Na última terça-feira, 25, a reunião do Conselho Setorial do SACOD, começou com a apresentação da Ouvidora da Mulher, Profa. Tirzhá Dantas, sobre a recém criada Ouvidoria da Mulher da UFPR.
Criada a partir da Resolução nº 13/2025 do Conselho de Planejamento e Administração (Coplad), a Ouvidoria da Mulher da UFPR recebe manifestações e oferece orientação e acolhimento a servidoras, estudantes ou trabalhadoras terceirizadas que, no exercício de suas funções no ambiente da UFPR, sejam vítimas de violência de gênero. A unidade também atua na sensibilização e capacitação para o enfrentamento à violência de gênero.
A Profa. Tirzhá Dantas destacou que toda manifestação, reclamação e denúncia de fato ocorrido no âmbito do executivo federal deve ser sempre formalizado pela plataforma Fala.BR. Nos casos que envolvem ou são motivados por questões de gênero, como violências, discriminações ou assédios direcionados a mulheres, a Ouvidoria Geral da UFPR encaminha a manifestação à Ouvidoria da Mulher, que realiza o acompanhamento próximo do caso, com escuta qualificada, acolhimento, orientação especializada e articulação com instâncias responsáveis pela apuração. Sempre que necessário, a rede de proteção às vítimas também será acionada. A ouvidora também informa que:
“Nos casos de assédio ou violência de gênero, é muito comum que a vítima ou a testemunha não saiba como agir de imediato. Assim, é importante ressaltar que a vítima ou testemunha pode, antes de formalizar a denúncia, procurar a Ouvidora da Mulher para orientação”.
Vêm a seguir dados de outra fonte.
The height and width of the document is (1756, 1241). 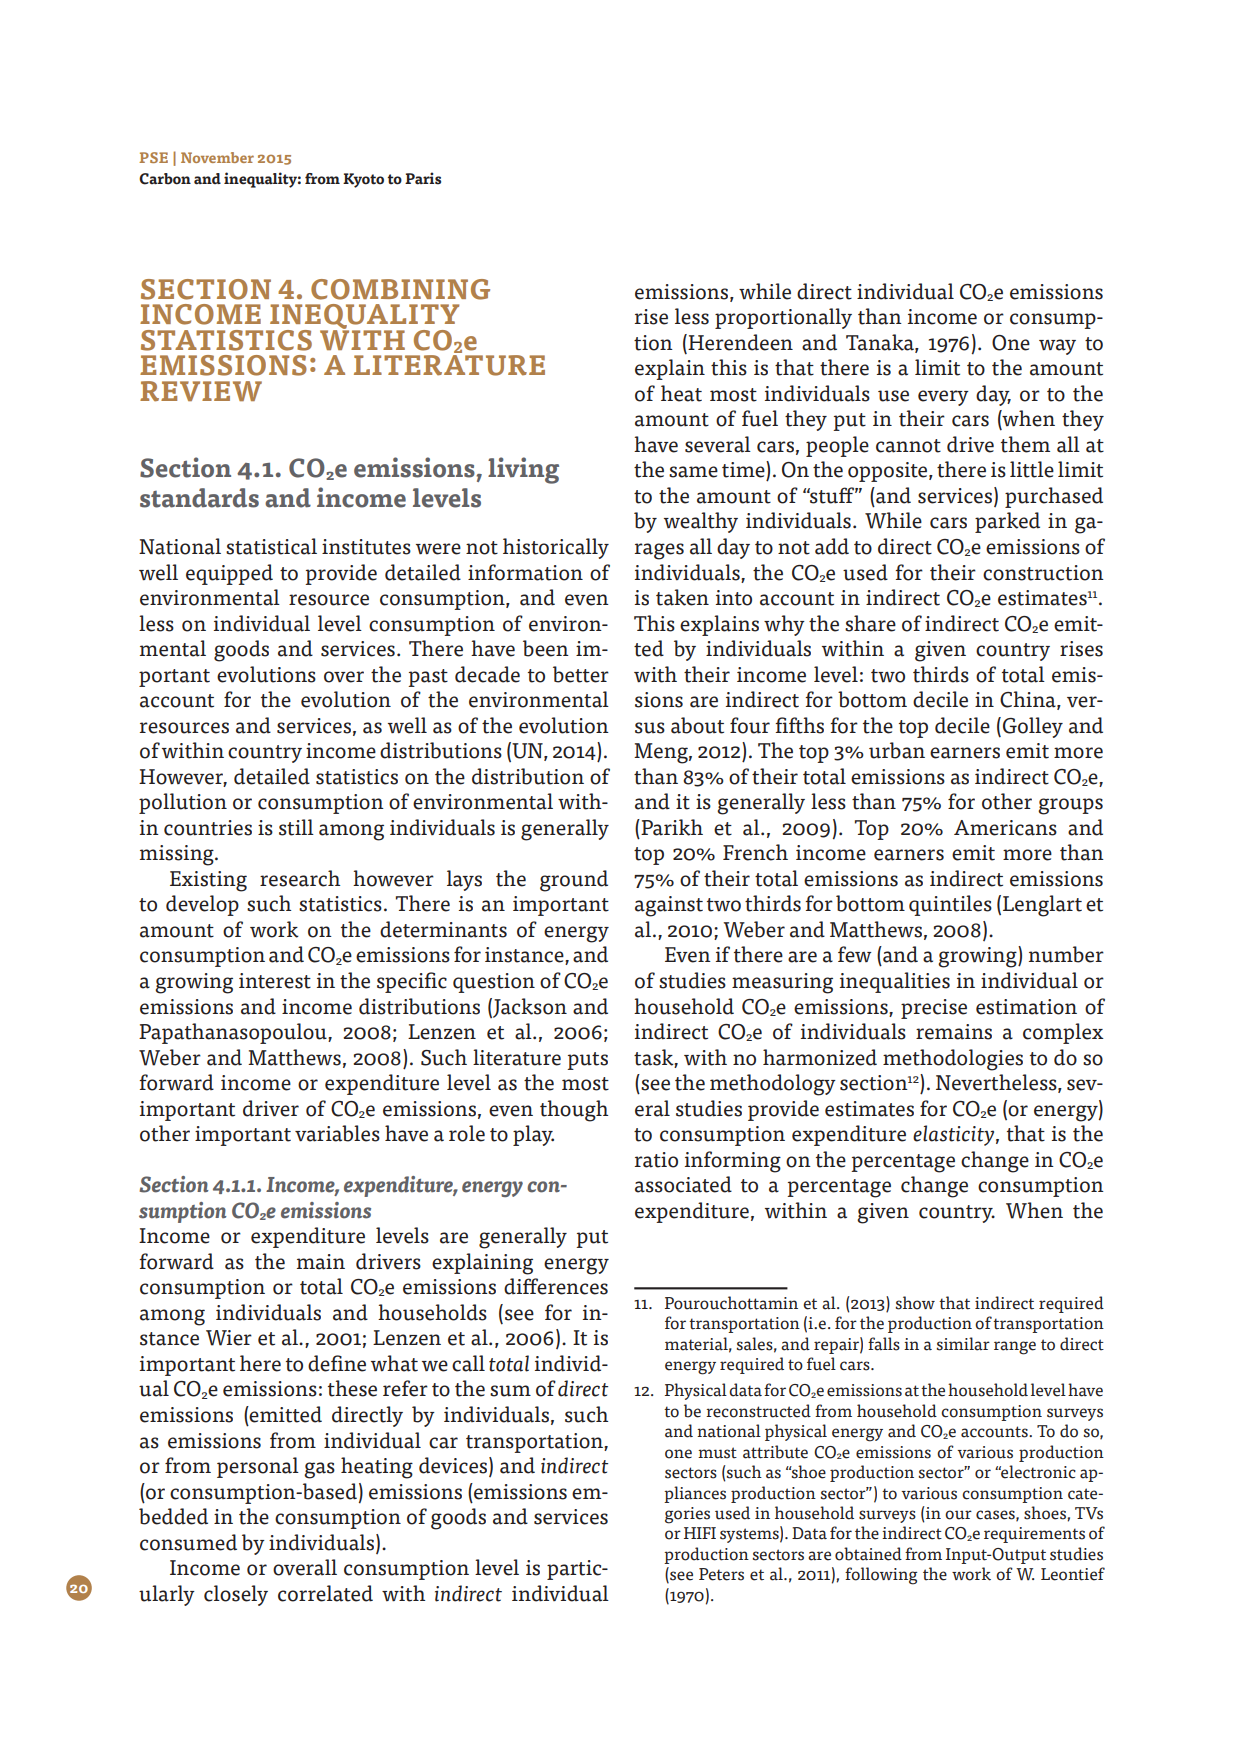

O atendimento da Ouvidoria da Mulher é feito pelo e-mail ouvidoriadamulher@ufpr.br.
Matéria do Portal UFPR, destaca que a criação da identidade visual da Ouvidoria da Mulher foi desenvolvida pela egressa do curso de Desenho Industrial da UFPR, a designer Mônica Hansen.
O coração da identidade são três figuras humanas estilizadas que, juntas, representam os pilares da atuação da Ouvidoria da Mulher.
“O processo criativo, foi especialmente significativo para mim, como ex-aluna da UFPR”, afirma. “Meu desafio no desenvolvimento da identidade foi traduzir em um símbolo a essência de um órgão tão importante. A Ouvidoria da Mulher precisava ser percebida como um espaço de acolhimento, mas também de força e transformação, por isso a identidade visual não poderia ser passiva”.
Os pilares da ouvidoria são “Vigilância, Coragem e Ação”. Cada uma das três figuras humanas no símbolo representa um pilar, e segundo Mônica, elas não estão sozinhas, mas de mãos dadas, formando a “ciranda de ação”.